The Rams got the ball at their own 10-yard line and matriculated down the field as they had all afternoon. Parkinson dropped a threaded touch pass on third-and-short, but Stafford wrestled with Tank Lawrence until they were past the sticks on a fourth-down scramble. The Seahawks defense sniffed out a screen to the left, so Stafford slung a drive-and-dish pass to Nacua in the right flat for a first down.

Once again, however, the Seahawks defense stepped up late in a series, with Devon Witherspoon breaking up end-zone passes on third and fourth downs. The Rams would finish 1-of-8 on third downs; the Seahawks 7-of-13.

The Seahawks took possession at their own six-yard line with 4:54 to play. Let the record forever show that Sam Darnold – THE Sam Darnold – completed a checkdown to Walker that netted 15 yards, then a seven-yard pass to Kupp on third-and-7 (Kupp lost the football while reaching for that extra yard, but the catch stood), and finally a 14-yard pass to Smith-Njigba, eating up over four minutes and burning the Rams’ final timeouts. Stafford’s final drive ended when officials ruled that Nacua was tackled in bounds by Witherspoon at the end of a 21-yard completion.

Darnold finished with 346 yards and three touchdowns. Those tired old ghosts can finally rest in peace.

Seattle Seahawks: Aura Farming

The Legion of Boom. Beast Mode. DangerRuss. Back in the early 2010s – the last time casual fans and normies had any reason to pay real attention to them – the Seattle Seahawks were more like a superhero squad than a football team.

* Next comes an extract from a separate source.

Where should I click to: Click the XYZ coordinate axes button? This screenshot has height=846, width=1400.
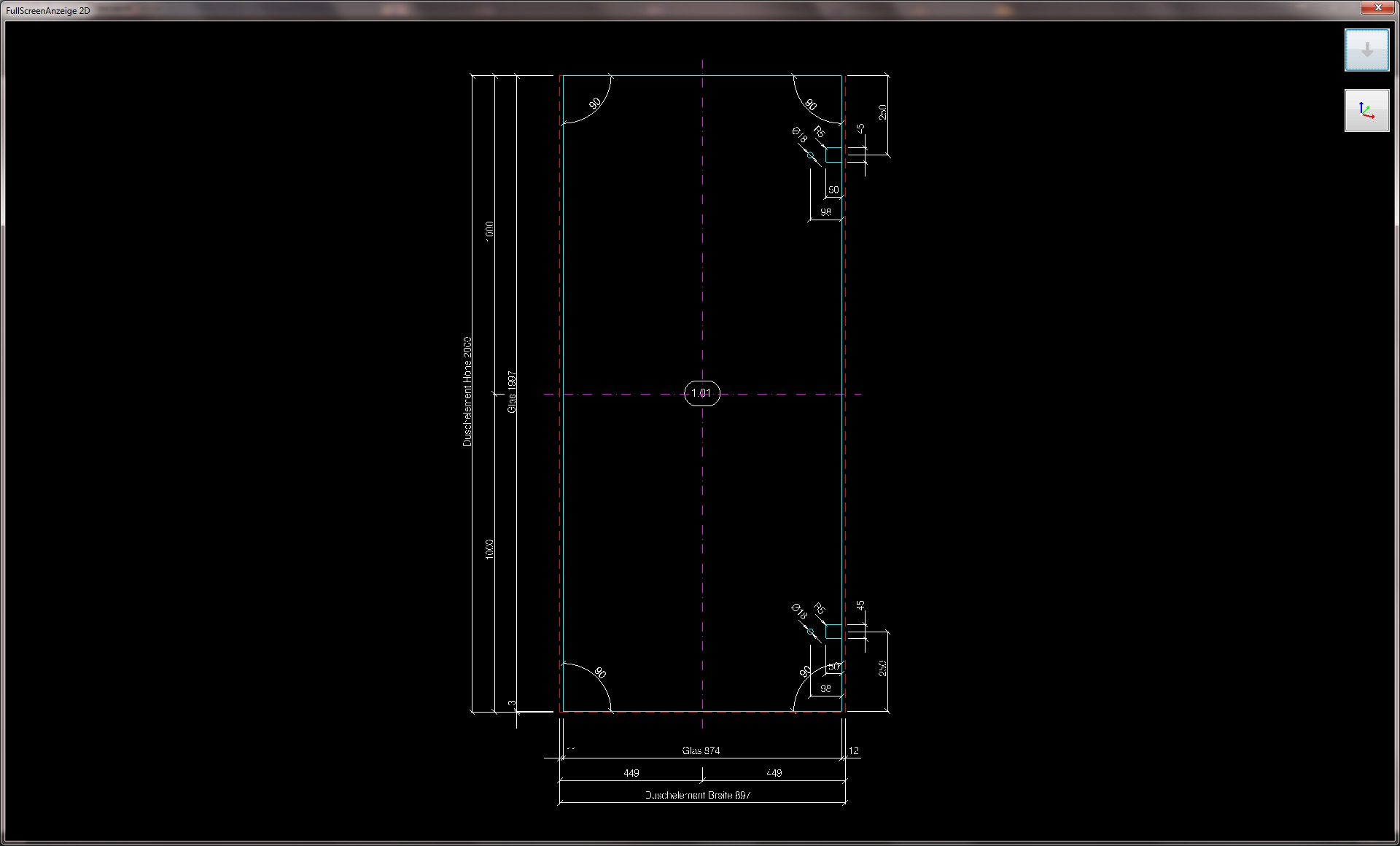pos(1366,111)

We’re talking 1990s, Image-comics style superheroes: brash, over-the-top personalities; an endearing edginess that grew tiresome after the first story arc.

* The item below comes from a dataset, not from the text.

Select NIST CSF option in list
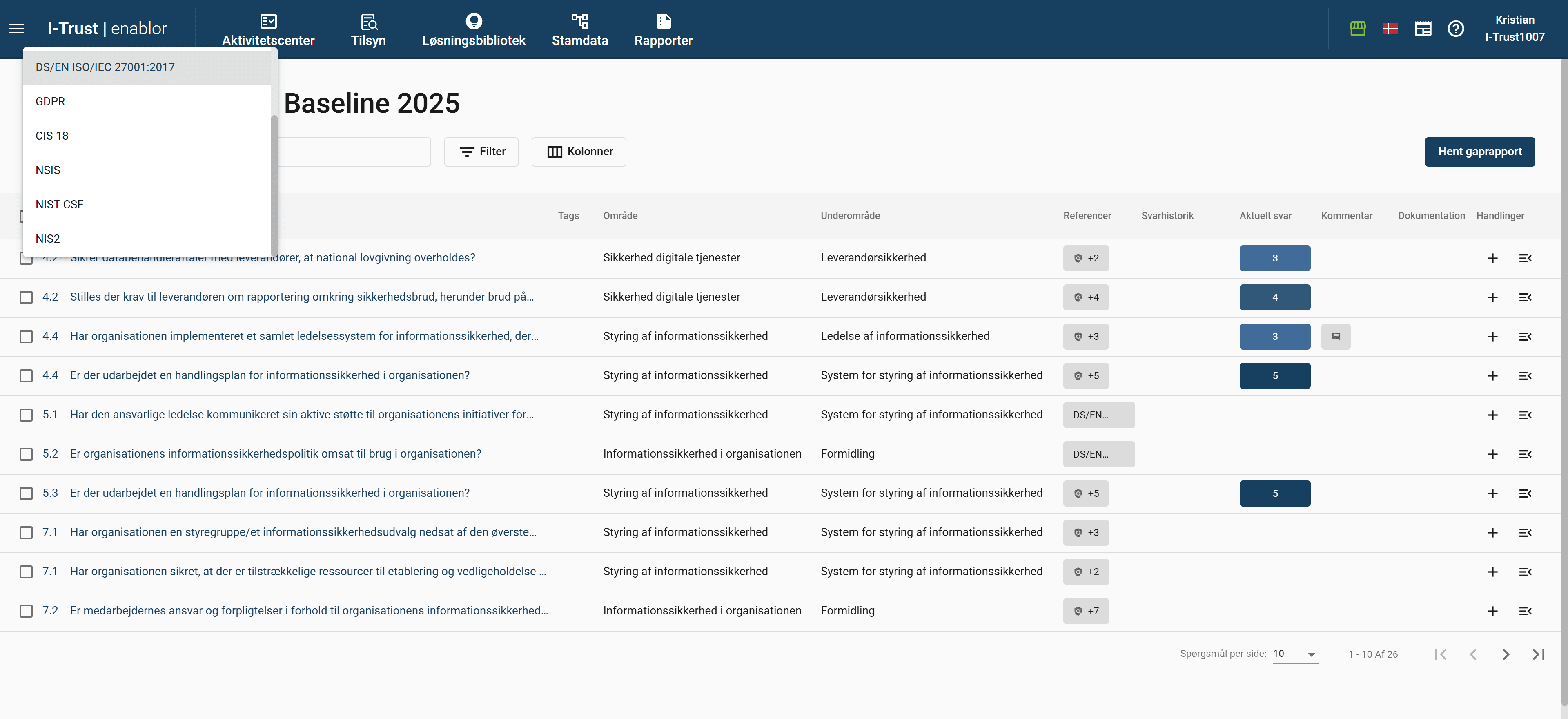 click(x=60, y=205)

The Legion of Boom Seahawks had attitude. Like the 1985 Bears, they weren’t the best team of their era, but they may have been the team that best defined their era. They had cultural impact. Their quarterback married an R&B diva. Their top cornerback became the NFL’s self-proclaimed poet laureate. One of their defensive linemen became an important sociopolitical figure for a moment. And their running back became the Jim McMahon of his era, an indomitable individualist too rebellious for a cause.

The Legion of Boom Seahawks, in short, had Mount Rushmore-worthy aura. The current Seahawks, for all their success and on-field excellence, were the third most interesting team in the NFC West. And that was only after Kyler Murray got hurt.

Leonard Williams and Demarcus Lawrence are fine defenders, but I don’t know (and may not want to know) their positions on current events. If Devon Witherspoon pontificates on life, the universe and everything, it never reaches my news feed. Kenneth Walker has never gone on a media strike, and few would notice if he did. Jaxon Smith-Njigba won’t even quote Kierkegaard on Instagram or go on midseason walkabout like a normal WR1. Is anyone dating a Grammy winner? It sure ain’t the quarterback; he’s engaged to a lady named Katie Hoofnagle. I’m sure she’s a peach, but there will never be a celebrity named Hoofnagle.